We didn't get the whole story, but it seemed that Dante was a local legend and a mentor to young baseball players. He passed away in 2005, but his old players are still in the stands at the bottom of the mural. Such a nice piece of local flavor is only a block or two off Columbus, yet it's another part of the neighborhood I never knew about.
After Dante's, we headed to the Shrine of St. Francis to translate some Italian, and finally stopped at a North Beach intersection I'd walked through before but never stopped to appreciate exactly how awesome it was:
Our last clue was another spot-the-differences amongst the words that had fallen out of the books and were embedded in the ground. Then, we stopped at a local espresso shop to solve the metapuzzle, a relatively tame one (by metapuzzle standards) that involved a bit of computation and anagramming. Our reward was the reservation made in our name at the Mona Lisa restaurant, one of many Italian places nestled on Columbus. (You can choose from a list of about ten restaurants when you initiate the quest. You don't know exactly which one you'll be going to, but you get a short description, and a mid-priced Italian place that wasn't particularly fancy was exactly what we were looking for.)
I'm notoriously terrible at restaurant-picking, especially in an environment like North Beach with so many tasty restaurants so close to each other, so it was really nice to have a restaurant decided for me at the end of the day. (It didn't hurt that the seafood linguini was fantastic.)
Steph and I had a ton of fun working through this, and we were pleasantly surprised at the diversity of destinations included on the quest, both well-known landmarks and secluded buy lovely pieces of art. Our major critique was that we would have liked the quest's final clue to have taken us somewhere convenient to work through the metapuzzle; we didn't exactly mind having to duck in and grab an espresso, but in neighborhoods where streetside cafes are less common, this might have become an issue.
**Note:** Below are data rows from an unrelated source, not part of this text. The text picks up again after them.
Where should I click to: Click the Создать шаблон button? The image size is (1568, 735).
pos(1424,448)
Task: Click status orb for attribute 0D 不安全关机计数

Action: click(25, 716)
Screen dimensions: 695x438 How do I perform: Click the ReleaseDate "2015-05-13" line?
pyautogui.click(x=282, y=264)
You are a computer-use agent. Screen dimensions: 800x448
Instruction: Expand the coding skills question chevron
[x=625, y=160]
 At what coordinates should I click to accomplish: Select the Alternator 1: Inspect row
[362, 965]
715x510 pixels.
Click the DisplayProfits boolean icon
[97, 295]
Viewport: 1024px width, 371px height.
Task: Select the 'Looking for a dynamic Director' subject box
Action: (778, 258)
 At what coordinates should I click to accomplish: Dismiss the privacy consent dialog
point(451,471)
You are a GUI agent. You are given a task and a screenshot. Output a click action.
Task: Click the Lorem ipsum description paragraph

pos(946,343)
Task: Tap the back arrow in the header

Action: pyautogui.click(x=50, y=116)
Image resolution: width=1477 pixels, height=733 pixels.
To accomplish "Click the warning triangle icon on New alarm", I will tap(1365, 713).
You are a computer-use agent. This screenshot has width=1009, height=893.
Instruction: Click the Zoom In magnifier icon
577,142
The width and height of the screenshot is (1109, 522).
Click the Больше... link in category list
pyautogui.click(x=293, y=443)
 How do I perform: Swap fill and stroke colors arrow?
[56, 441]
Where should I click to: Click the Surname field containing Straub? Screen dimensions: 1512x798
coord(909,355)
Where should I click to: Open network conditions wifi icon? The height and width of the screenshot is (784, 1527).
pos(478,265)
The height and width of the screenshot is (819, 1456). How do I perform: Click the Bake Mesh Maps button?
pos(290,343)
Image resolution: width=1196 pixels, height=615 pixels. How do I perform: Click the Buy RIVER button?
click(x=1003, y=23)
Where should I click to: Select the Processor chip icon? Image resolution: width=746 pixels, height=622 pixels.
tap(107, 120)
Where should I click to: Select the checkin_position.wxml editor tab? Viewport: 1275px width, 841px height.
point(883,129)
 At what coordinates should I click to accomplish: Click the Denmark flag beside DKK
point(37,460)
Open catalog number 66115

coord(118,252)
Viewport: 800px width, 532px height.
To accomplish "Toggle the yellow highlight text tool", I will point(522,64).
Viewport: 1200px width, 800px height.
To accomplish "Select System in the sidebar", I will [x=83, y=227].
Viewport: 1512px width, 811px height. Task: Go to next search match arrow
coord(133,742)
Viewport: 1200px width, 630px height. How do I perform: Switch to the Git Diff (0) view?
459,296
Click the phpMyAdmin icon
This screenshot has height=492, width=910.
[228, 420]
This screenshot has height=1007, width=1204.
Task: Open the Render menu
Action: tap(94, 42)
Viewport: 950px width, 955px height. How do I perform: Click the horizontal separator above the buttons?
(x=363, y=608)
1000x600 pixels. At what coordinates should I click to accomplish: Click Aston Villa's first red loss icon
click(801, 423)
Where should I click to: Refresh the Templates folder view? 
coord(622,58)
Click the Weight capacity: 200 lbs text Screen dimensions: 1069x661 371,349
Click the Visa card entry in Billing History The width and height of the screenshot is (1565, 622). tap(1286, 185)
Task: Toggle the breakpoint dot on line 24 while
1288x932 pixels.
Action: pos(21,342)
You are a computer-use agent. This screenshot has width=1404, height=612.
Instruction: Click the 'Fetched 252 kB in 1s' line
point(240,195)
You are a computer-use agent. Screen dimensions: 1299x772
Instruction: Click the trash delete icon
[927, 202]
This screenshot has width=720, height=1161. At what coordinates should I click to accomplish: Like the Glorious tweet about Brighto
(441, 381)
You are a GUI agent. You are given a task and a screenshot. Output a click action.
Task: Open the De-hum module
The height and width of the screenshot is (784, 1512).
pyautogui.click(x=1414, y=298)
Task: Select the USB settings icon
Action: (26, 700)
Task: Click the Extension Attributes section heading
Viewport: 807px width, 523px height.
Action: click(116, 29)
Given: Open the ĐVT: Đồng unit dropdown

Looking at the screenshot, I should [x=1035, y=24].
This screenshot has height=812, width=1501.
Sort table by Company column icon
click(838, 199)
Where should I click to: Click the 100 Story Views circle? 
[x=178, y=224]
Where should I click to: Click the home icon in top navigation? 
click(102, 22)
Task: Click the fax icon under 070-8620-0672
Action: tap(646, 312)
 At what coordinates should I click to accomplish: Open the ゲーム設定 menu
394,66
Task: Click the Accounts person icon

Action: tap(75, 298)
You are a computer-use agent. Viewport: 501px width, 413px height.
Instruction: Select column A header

Compared to the playtest I did a few months ago, it was certainly more fun working with a partner, and it helped to have another set of eyes looking at the trickier puzzles, especially the intensely visual ones that require spotting fine details (and these seem to be a favorite of UrbanQuest's). Neither quest was particularly difficult from a puzzle standpoint, with the most difficult tasks requiring counting details on pictures or finding out-of-the-way signs that aren't easily spotted. The San Francisco City Link
That said, the puzzle design on both quests was very good. Constant checkpoints ("you'll pass two boats on your right," "you should see a doorway with a diamond-shaped archway," etc.) ensure that you're on the correct path, which is important (and undervalued) in puzzlehunting, and even more important when you're in an unfamiliar part of a city. Every puzzle was absolutely solvable and valued discovery more than obscure solution extraction. If you're a gamer who relished every moment of the 2013 MIT Mystery Hunt, then UrbanQuest might not be exactly what you're looking for in a puzzling experience, but it's otherwise a great experience for puzzlers and urbanites alike.
I have been nothing less than entirely impressed with UrbanQuest in all my interactions with them--even when I had a problem redeeming my Google Offers code, one of UrbanQuest's employees resolved my issue within 12 hours. UrbanQuest is a wonderful method for discovering a new part of a city, and I wouldn't hesitate to buy another quest for the next place I visit--whether it's new to me or I've been there a dozen times before, I know I'd find something new, and get the change to solve a few puzzles along the way.